Institutions to Support Markets
Roumeen Islam

To spur growth and reduce poverty, poor countries will need efficient formal and informal institutions that support market activity. A major World Bank study offers insights into how such institutions may be developed.

In the eleventh century, the Maghribi merchants of North Africa wanted to expand their business throughout the Mediterranean region. Although cross-border trade was generally free and unrestricted, it was fraught with uncertainty and risk. Selling prices in foreign markets were unknown, and merchants could ensure the safe arrival and sale of their goods only by accompanying shipments to foreign trading centers. The Maghribis established agents in all of the major trading centers around the Mediterranean to represent their interests and gather information on foreign markets. Because the agents were from the Maghribi community, they were trusted. The merchants no longer had to travel to ensure that they were not being cheated, and information flowed freely. The informal institution they developed to deal with problems commonly faced by market participants allowed mutually beneficial business relationships and cross-border trade to flourish.
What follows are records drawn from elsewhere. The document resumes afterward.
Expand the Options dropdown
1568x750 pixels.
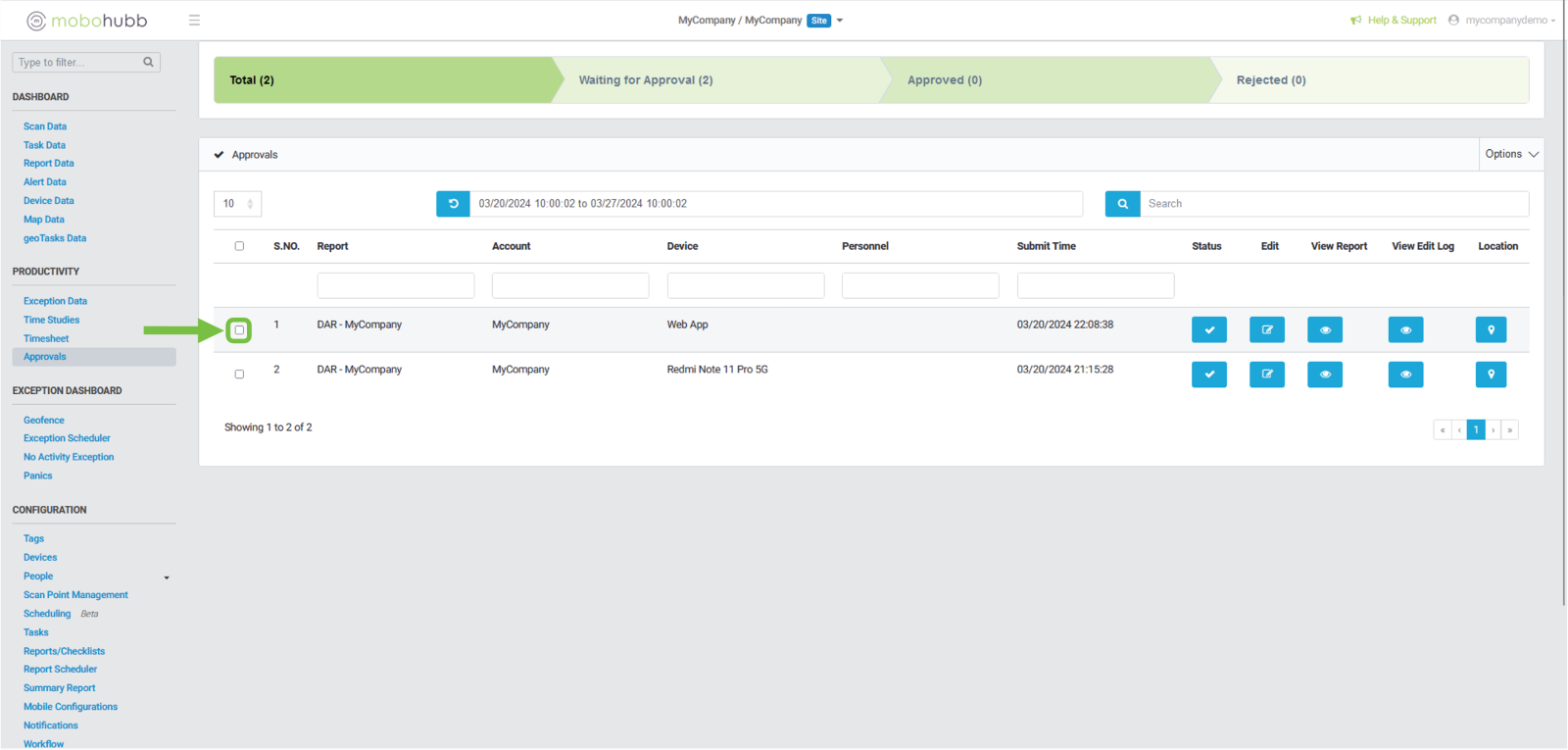[1511, 154]
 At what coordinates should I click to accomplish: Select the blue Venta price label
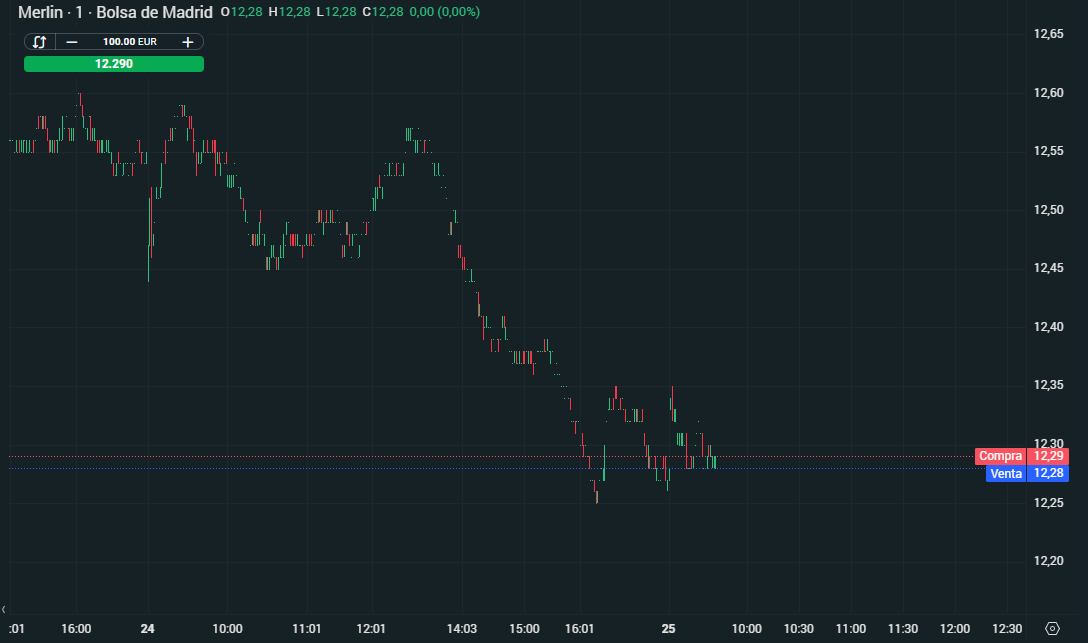point(1005,473)
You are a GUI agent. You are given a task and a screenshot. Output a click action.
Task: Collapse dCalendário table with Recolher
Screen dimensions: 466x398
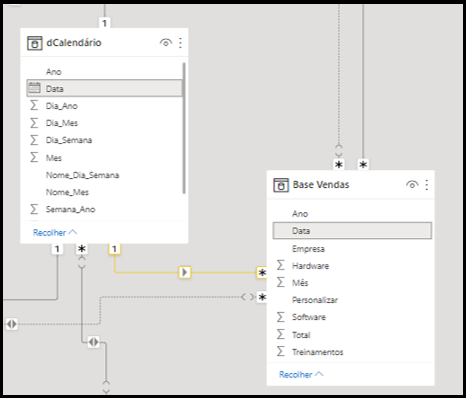coord(55,232)
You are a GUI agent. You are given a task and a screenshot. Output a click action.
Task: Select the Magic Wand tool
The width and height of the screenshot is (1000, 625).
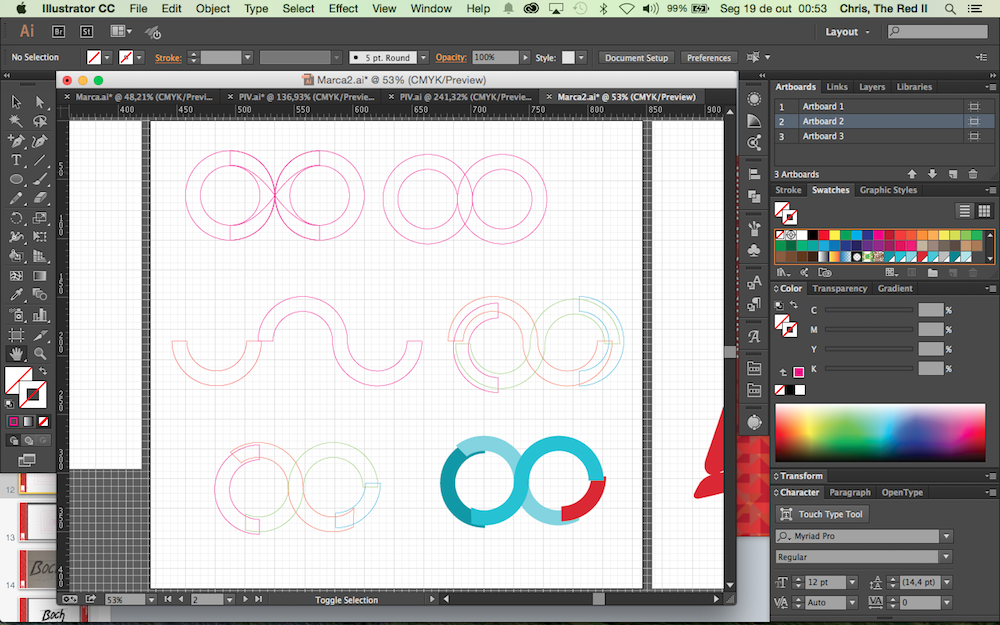tap(17, 121)
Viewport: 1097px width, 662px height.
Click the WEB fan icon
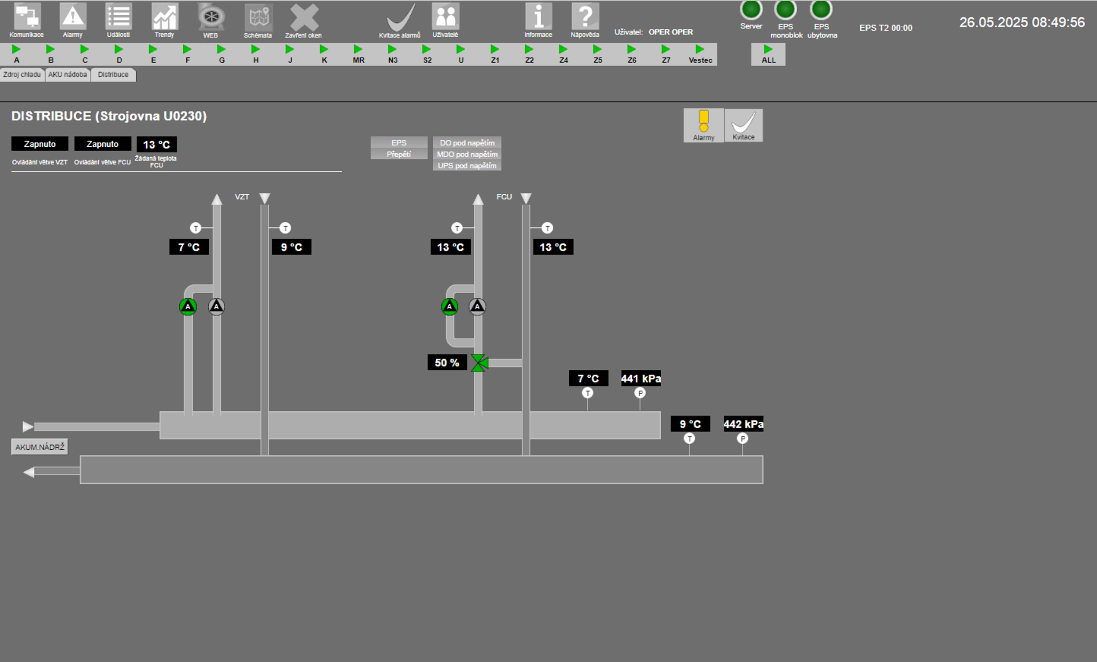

This is one of the many examples cited in the World Bank's World Development Report 2002: Building Institutions for Markets, which addresses the question of what kinds of institutions developing countries need to support their fledgling market economies. The report takes as a given that institutions matter, moving the debate forward by exploring how governments can build better institutions to support market development. It concludes that we need to build on existing institutions, seek simpler solutions in poor countries, and look at both the supply and the demand sides. The challenge now for these countries and the international community is to put these insights to work.

Identify institutional problems

The first step is recognizing when institutional inadequacies are to blame for problems in developing countries. This means asking which institution is missing or not working properly. Here, we define institutions as rules (informal customs as well as laws) that govern behavior, the mechanisms (often organizations or reputations) that enforce these rules, and the organizations (for example, clubs and banks) that affect peoples' incentives and support market transactions.

We have learned that attention needs to be focused, first, on the functions that institutions need to perform, and, second, on a particular institutional design or structure. Institutions that support market transactions perform three functions: smoothing information asymmetries (that is, ensuring that all market participants have access to reliable information), defining and enforcing property rights and contracts, and regulating competition.

By focusing on needed functions, governments can figure out whether the problems they face are caused by institutional failures and, if so, what kind. An Eastern European country found that its small and medium-sized firms were unable to obtain financing, even though it had created special banks to provide financing to these types of firms. The special banks proved to be risk averse and did not want to lend to smaller enterprises. What the country really needed was not specialized banks but an institution that decreased lenders' perception of risk or reassured them that they would be able to recover their loans—for example, a court that enforced small claims.

Once it is decided what type of institution is needed, the next step is getting the right design and building consensus for reform. For some reforms, the demand is already there; for others, various groups might need to be convinced; and for still others, there is neither opposition nor support. But one thing is certain: institutional change never occurs in a vacuum. It alters the impact of existing laws, so identifying the groups or individuals the new institutions will affect is critical. At least in the short term, there are likely to be losers as well as winners. It is also important for policymakers to be aware of the incentives the new institutions will create—that is, the rewards and penalties for not complying with new rules and regulations—which will be heavily influenced by the kinds of institutions that exist already.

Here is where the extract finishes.